### [PROVIDED TEXT]
——

# Grizzly 0750G Feed Question



## joshua_ (Aug 20, 2014)

I'm trying to figure out if it's fine to run the feed selector between left and right to make it in neutral.......

Here is a link to the lathe for anyone who might need to see it.   http://www.grizzly.com/products/12-x-36-Gunsmithing-Lathe/G0750G



I can choose for the feed to be left and back or right and forward.  I can hit the lever in the middle of those two and it doesn't engage the feed at all.  I do some processes where I don't need the power feed and thought I'd leave it in neutral if that was ok for my lathe.  I read through and asked a buddy and couldn't come up with a good answer.  It's also very quiet when the power feed isn't engaged.  



For those who can't tell..... I'm still learning a lot about this lathe.  

Thanks


----------



## JimDawson (Aug 20, 2014)

As long as there is no danger of it slipping into gear when in the neutral position, I don't see a problem.  My lathe actually has a neutral position for the feed engagement.


----------



## Cobra (Aug 20, 2014)

——

Items listed in a dataset
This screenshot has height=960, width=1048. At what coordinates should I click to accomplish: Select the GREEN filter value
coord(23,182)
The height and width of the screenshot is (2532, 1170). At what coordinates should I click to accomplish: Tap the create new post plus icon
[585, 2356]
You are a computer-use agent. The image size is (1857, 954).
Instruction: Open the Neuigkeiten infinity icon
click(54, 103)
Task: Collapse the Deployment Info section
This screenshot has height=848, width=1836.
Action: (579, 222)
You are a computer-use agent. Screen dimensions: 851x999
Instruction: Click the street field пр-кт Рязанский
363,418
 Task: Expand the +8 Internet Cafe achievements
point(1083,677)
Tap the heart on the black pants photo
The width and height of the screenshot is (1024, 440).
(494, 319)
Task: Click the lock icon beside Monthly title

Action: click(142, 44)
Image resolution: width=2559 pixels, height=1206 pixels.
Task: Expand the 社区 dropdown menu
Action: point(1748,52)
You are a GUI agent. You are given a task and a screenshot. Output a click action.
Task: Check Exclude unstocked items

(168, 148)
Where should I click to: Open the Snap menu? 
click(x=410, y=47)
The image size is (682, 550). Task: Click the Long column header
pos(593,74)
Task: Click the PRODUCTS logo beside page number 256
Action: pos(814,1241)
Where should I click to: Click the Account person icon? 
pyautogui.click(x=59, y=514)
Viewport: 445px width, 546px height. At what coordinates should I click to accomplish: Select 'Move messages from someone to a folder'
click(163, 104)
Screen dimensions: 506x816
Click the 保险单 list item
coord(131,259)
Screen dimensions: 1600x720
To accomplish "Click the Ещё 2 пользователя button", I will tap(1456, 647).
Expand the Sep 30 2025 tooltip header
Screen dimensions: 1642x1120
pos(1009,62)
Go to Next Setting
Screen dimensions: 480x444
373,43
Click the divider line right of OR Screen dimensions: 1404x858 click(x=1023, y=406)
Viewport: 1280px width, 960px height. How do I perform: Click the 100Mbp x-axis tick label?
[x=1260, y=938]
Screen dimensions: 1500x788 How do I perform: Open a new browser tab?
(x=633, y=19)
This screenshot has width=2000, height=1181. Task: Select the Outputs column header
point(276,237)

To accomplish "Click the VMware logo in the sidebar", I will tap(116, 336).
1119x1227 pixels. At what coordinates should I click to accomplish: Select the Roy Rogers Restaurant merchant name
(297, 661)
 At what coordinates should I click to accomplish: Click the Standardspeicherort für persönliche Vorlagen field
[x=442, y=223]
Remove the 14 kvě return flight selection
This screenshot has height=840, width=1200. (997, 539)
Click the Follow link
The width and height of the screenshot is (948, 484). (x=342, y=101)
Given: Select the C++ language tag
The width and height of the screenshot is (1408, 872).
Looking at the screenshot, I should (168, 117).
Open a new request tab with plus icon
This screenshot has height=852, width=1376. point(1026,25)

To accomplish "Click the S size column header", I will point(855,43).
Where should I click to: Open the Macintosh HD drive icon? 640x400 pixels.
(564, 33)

——

### [DIRECTION 1]
Translate this sentence from the lathe feed thread into Spanish: "My lathe actually has a neutral position for the feed engagement."
### [DIRECTION 2]
Shorten the paragraph of the lathe feed thread that begins "I can choose for the feed to be left and back" while keeping its main facts.
### [DIRECTION 3]
From the lathe feed thread, copy the passage starting at the words "I can choose" and ending after "JimDawson (Aug 20, 2014)".

### [WRITTEN RESPONSE 1]
En realidad, mi torno tiene una posición neutral para el acoplamiento del avance.

### [WRITTEN RESPONSE 2]
The feed can be set to left and back or to right and forward, and putting the lever midway between them leaves the feed disengaged. For processes that don't need the power feed, the poster wanted to leave it in neutral if that is safe for the lathe. Neither reading nor asking a friend settled the question. The lathe is also very quiet with the power feed disengaged.

### [WRITTEN RESPONSE 3]
I can choose for the feed to be left and back or right and forward.  I can hit the lever in the middle of those two and it doesn't engage the feed at all.  I do some processes where I don't need the power feed and thought I'd leave it in neutral if that was ok for my lathe.  I read through and asked a buddy and couldn't come up with a good answer.  It's also very quiet when the power feed isn't engaged.  



For those who can't tell..... I'm still learning a lot about this lathe.  

Thanks


----------



## JimDawson (Aug 20, 2014)